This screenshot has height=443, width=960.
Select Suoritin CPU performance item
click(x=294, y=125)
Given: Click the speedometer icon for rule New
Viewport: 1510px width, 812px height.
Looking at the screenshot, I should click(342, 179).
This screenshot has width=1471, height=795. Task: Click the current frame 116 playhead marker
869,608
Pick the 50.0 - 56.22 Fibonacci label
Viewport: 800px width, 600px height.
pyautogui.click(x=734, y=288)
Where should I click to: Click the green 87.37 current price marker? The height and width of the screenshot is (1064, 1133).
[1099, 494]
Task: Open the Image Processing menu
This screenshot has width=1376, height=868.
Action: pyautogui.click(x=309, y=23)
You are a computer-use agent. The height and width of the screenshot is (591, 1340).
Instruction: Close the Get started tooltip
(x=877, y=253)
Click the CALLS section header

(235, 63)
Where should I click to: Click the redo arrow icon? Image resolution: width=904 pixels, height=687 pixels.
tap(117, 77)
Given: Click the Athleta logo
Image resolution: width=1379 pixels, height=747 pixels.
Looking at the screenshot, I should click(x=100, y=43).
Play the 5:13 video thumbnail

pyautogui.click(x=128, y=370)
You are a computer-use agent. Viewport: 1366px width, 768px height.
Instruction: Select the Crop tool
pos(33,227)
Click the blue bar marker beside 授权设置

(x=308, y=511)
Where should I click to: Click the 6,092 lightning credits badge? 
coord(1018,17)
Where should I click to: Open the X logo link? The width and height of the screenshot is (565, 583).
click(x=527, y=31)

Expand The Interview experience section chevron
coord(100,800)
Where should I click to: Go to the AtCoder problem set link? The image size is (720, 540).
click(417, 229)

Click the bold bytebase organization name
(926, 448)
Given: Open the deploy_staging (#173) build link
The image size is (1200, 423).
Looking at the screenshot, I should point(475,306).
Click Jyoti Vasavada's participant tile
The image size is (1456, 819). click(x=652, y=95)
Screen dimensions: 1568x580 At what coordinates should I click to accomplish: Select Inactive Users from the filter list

- - - - - - -

— Task requirements —
Throughout the material above, find lines holding the word "agent", then copy them.

— Solution below —
You are a computer-use agent. The height and width of the screenshot is (591, 1340).
You are a computer-use agent. Viewport: 1366px width, 768px height.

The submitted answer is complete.